The apparent local fashion for retaining tracery such as this, so
closely allied to early fourteenth century reticulated, into the second
half of the century, has been a source of dating confusion in a number
of neighbouring churches. The restored chancel S. window with
tracery formed from the intersection of an ogee
with an inverted ogee (as shown in the photograph, bottom right),
is probably of genuine Decorated derivation. This is another
regional design, perhaps dating from c. 1340, which can be seen
at a number of Cambridgeshire churches, including St. Mary Magdalene’s,
Madingley.
Inside
the building one’s attention is immediately drawn to the three-bay nave
arcades in which each arch seems at first sight to take a different form
from its neighbours. Indeed, so rigidly do these arches cling to
the fashions of their respective dates, that the eastern pier of the N.

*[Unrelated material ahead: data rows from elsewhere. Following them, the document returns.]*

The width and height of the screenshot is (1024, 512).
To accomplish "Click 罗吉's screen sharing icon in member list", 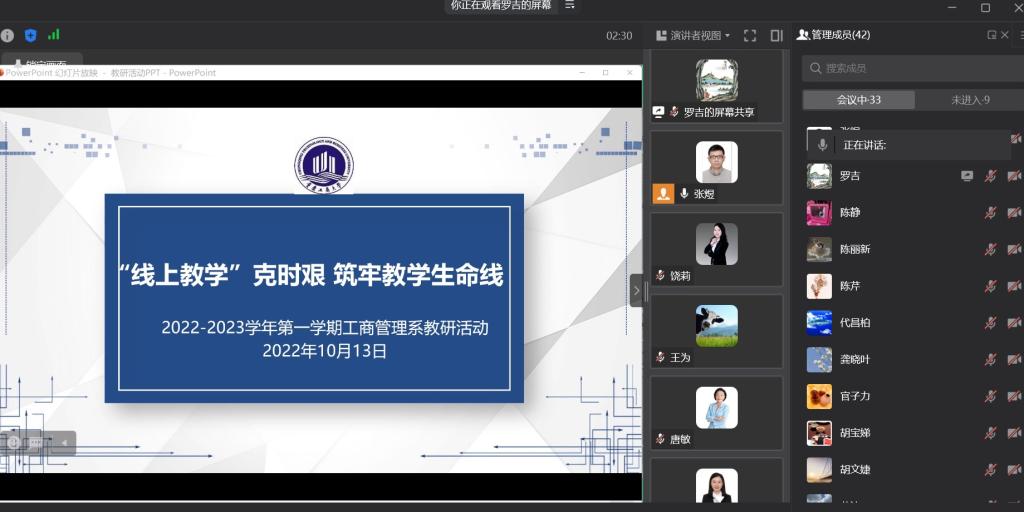I will (x=967, y=176).
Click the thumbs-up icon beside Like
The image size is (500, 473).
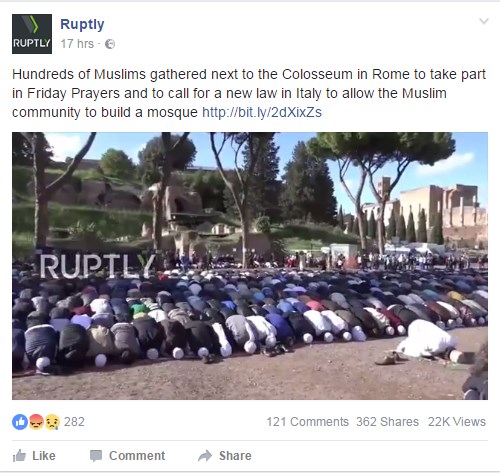coord(19,455)
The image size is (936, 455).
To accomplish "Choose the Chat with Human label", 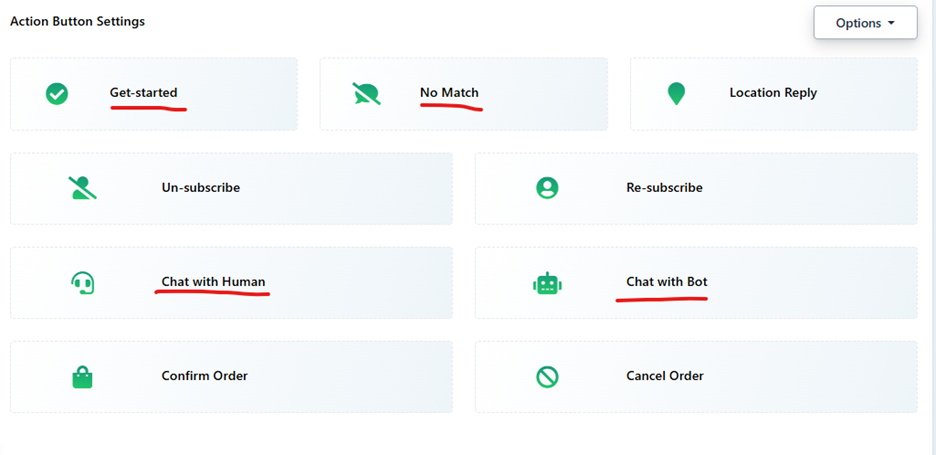I will pos(213,282).
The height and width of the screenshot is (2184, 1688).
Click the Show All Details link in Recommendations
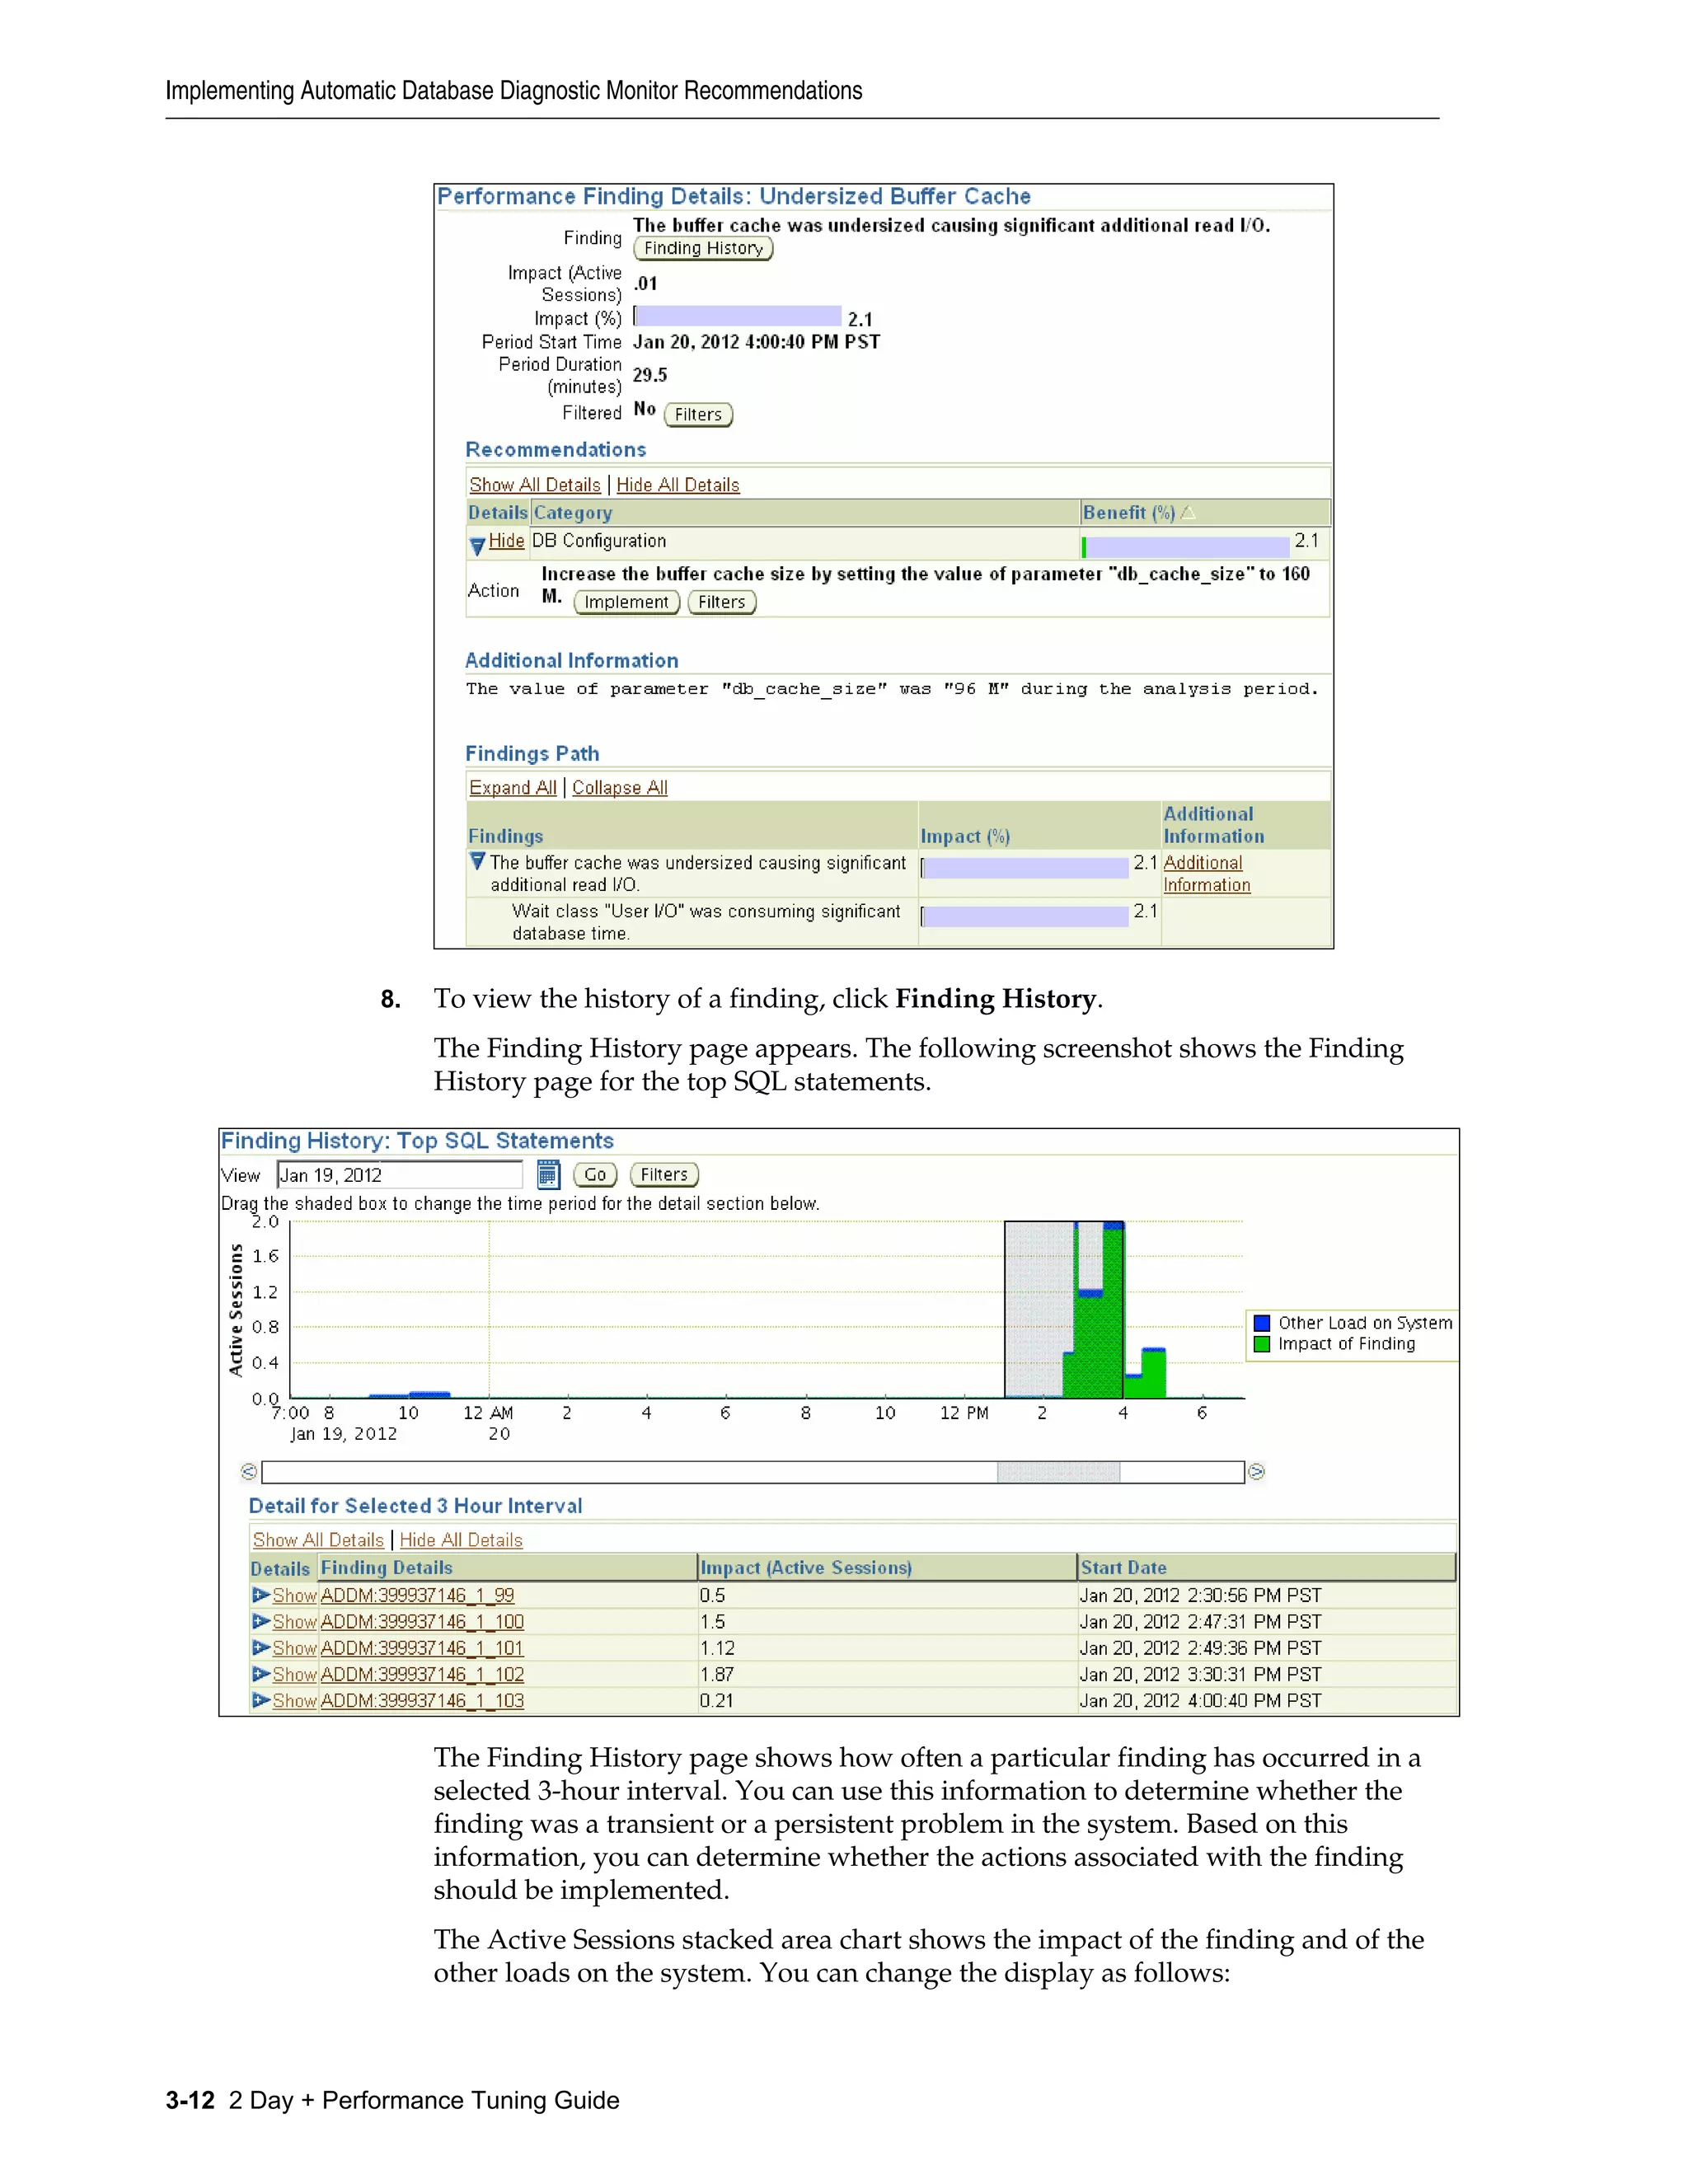pos(535,485)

arcade actually displays a capital which is rectangular and scalloped to
the west (i.e. towards the central arch) and semicircular to the east (as
illustrated right).
These forms would fit the mid twelfth and mid thirteenth centuries
respectively. The western arch of this arcade is also thirteenth
century, but either earlier or later: its two flat-chamfered
orders die into the jamb on its western side. Both the central and
the western arches of the S. arcade are Norman, yet they are somewhat
later than the central arch opposite. All three are composed of two orders, of
which the outer is unmoulded and the inner, flat-chamfered, but the
chamfer is wider and more confident to the south, and the capitals below
are circular. Finally the eastern arch of the S. arcade copies the
N. arcade arch opposite. It seems likely that the church’s
original Norman nave was two bays long and that it was subsequently
lengthened, perhaps when a central tower was removed and the nave and
aisles had to be extended to meet the chancel. This would not, of
course, explain why the south arcade postdates the north.
The chancel arch is
probably thirteenth century work again. Here three flat chamfers
are borne on very thick, semi-octagonal
responds. In the chancel S. wall there is a nice two-bay
sedilia, formed of intersecting semicircles and supported by a group of
colonnettes between. A two-bay piscina based on this
design can be seen in the S. transept at St. Andrew’s, Histon
(where it is better executed) and in the piscina of Barnston church in
Essex (where the design is more florid). Opposite is a two-bay
aumbry, formed of the simplest round-headed arches. The tower arch
is Perpendicular and bears a hollow chamfer and a sunk quadrant, the
latter springing from semicircular shafts and the former continuing down
the jambs. There are no
furnishings or monuments in the church that need particularizing.